→ Exercise description
Write out the entries below in full, exactly as given.

[Provided entries — start]

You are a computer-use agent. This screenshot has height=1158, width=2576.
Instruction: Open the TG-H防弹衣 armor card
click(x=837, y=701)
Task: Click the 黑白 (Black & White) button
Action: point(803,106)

[Provided entries — finish]

→ Answer space
You are a computer-use agent. This screenshot has height=1158, width=2576.
Instruction: Open the TG-H防弹衣 armor card
click(x=837, y=701)
Task: Click the 黑白 (Black & White) button
Action: point(803,106)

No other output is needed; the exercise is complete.